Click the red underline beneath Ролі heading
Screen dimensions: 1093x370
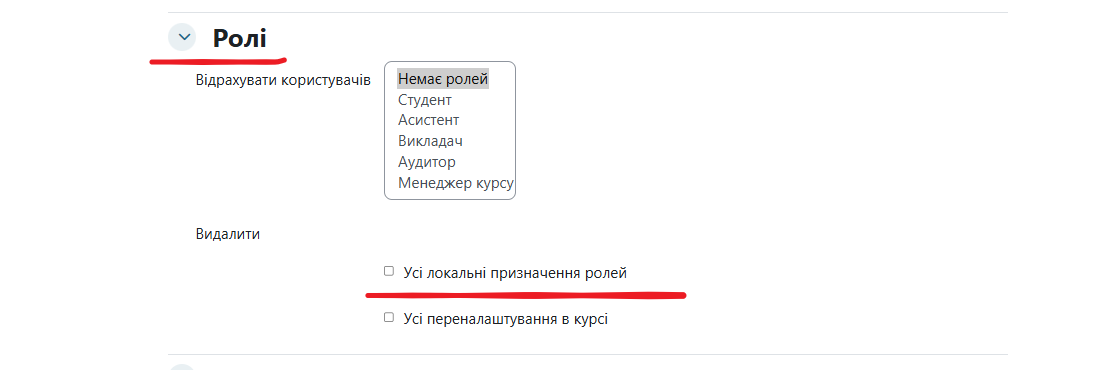point(218,59)
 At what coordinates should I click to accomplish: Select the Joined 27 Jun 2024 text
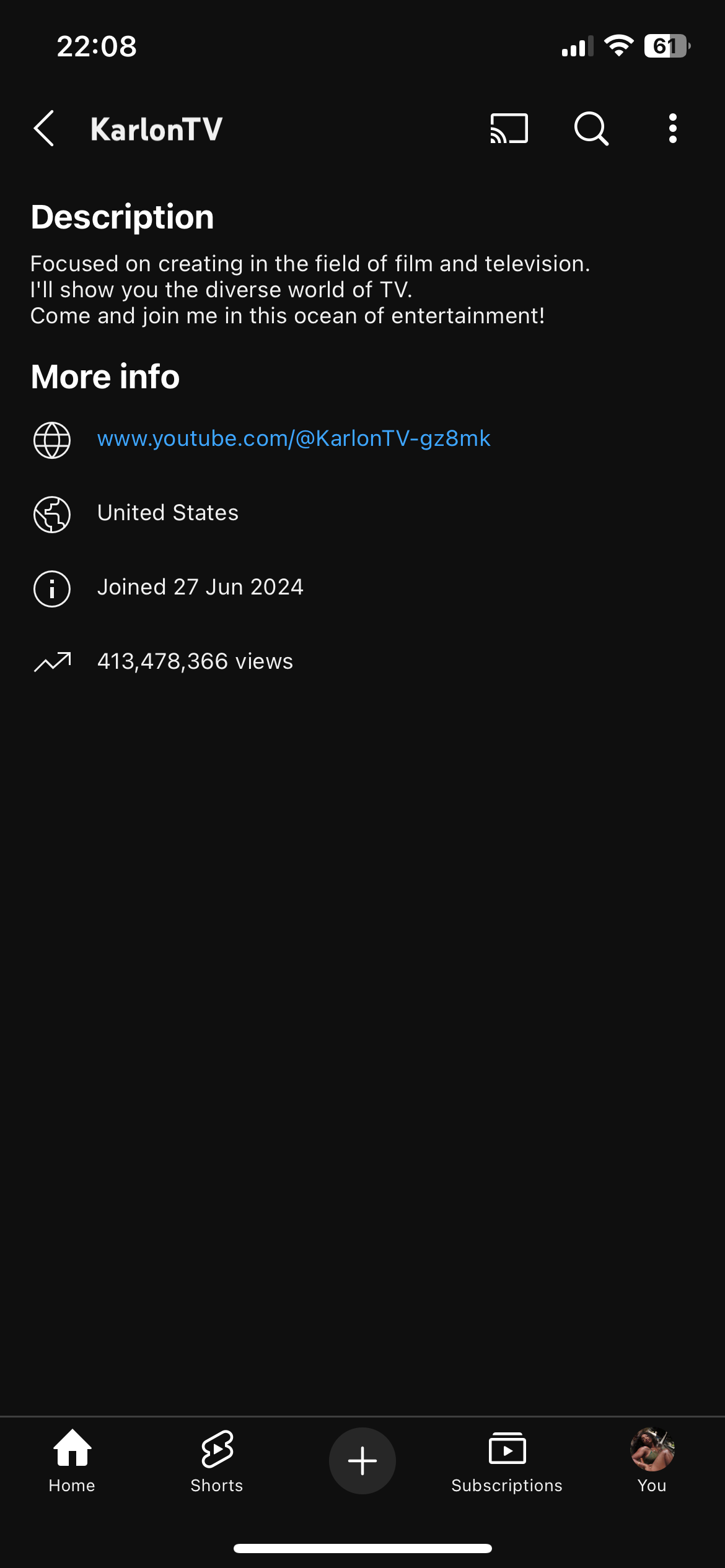200,587
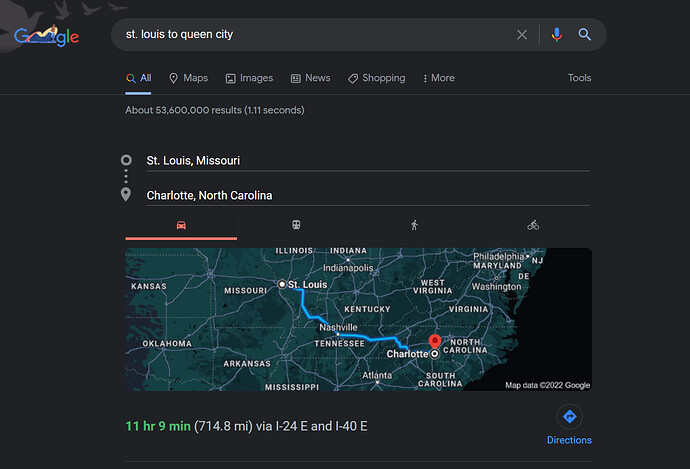
Task: Click the Google logo
Action: (47, 36)
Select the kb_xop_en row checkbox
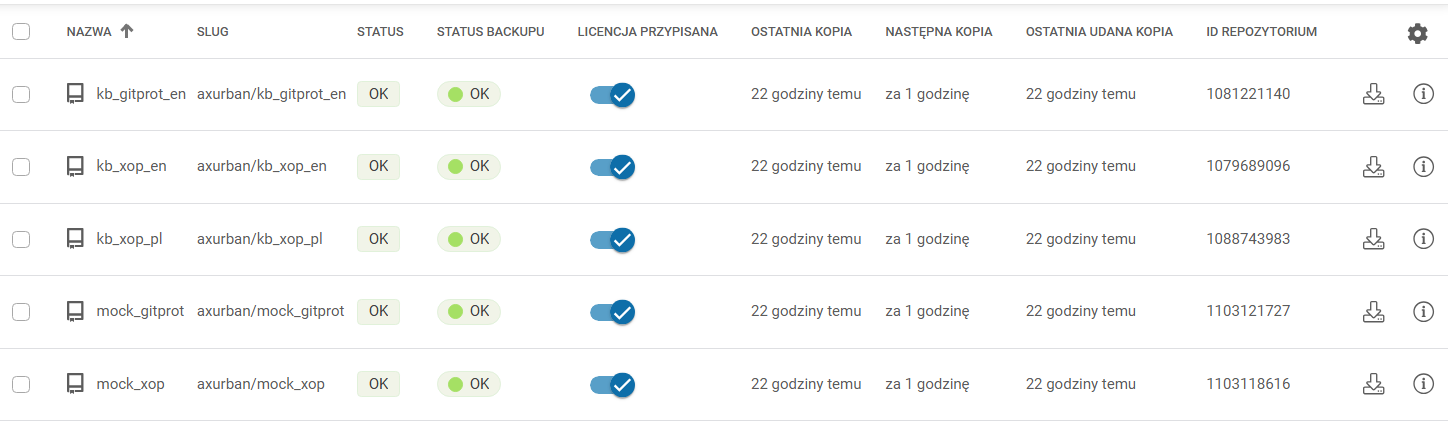 (x=21, y=167)
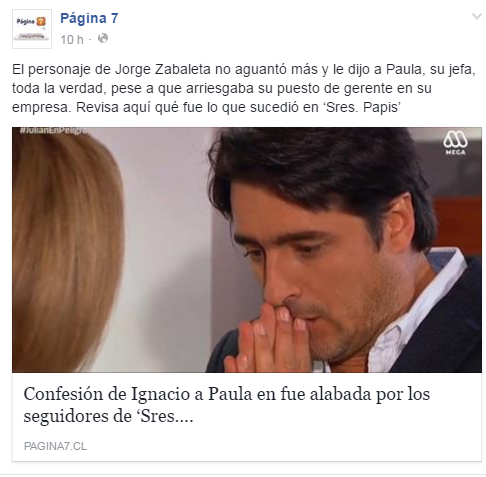Click the dot separator after 10 h
Screen dimensions: 486x477
pyautogui.click(x=90, y=40)
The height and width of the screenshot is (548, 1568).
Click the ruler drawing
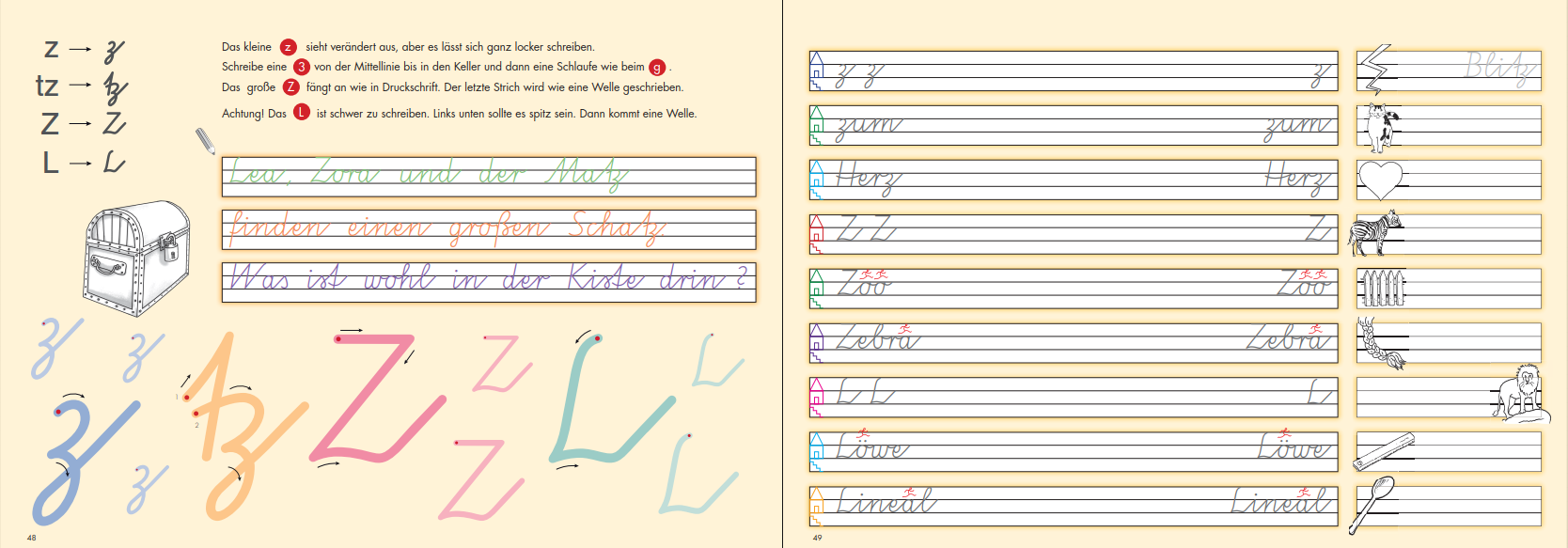click(1383, 452)
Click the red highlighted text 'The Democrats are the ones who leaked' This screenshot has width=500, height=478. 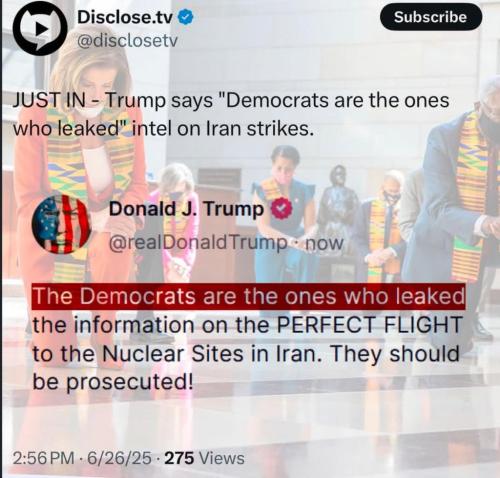pos(249,296)
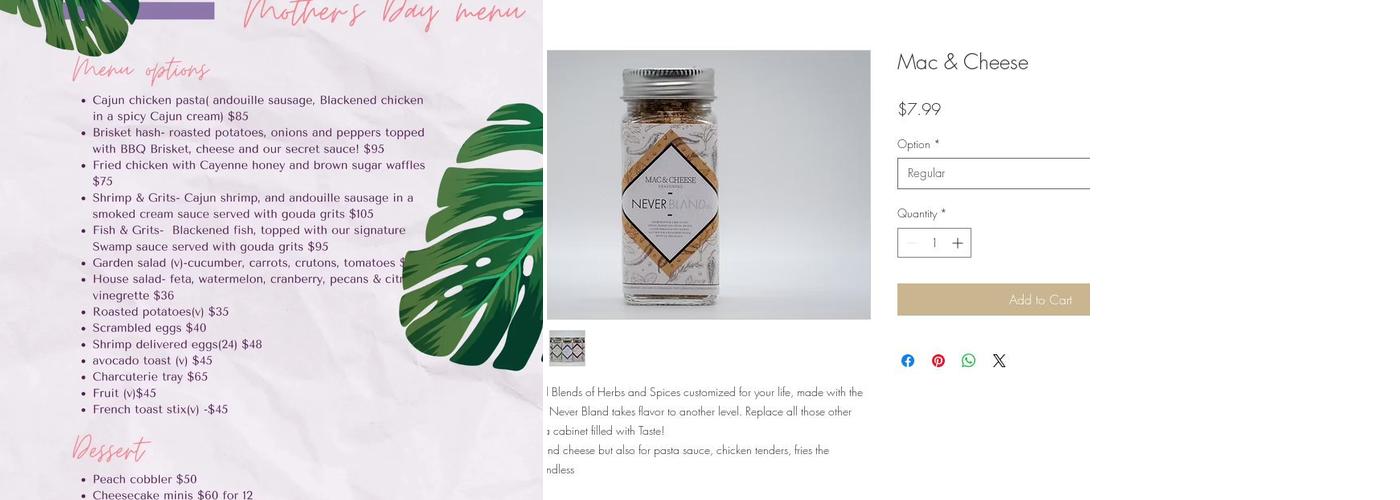Image resolution: width=1400 pixels, height=500 pixels.
Task: Open the Option dropdown showing Regular
Action: 993,173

•••

What is required -
When copying from the data above, print only the lines from the line containing "Screen dimensions: 1093x370" to the line containing "The height and", exactly, and leave the pictures out.

The completed task -
Screen dimensions: 1093x370
point(218,59)
 At what coordinates should I click to accomplish: Select the Joined 27 Jun 2024 text
200,587
Task: Click the Google logo
Action: (47, 36)
Select the kb_xop_en row checkbox
 (x=21, y=167)
Click the dot separator after 10 h
Screen dimensions: 486x477
pyautogui.click(x=90, y=40)
The height and width of the screenshot is (548, 1568).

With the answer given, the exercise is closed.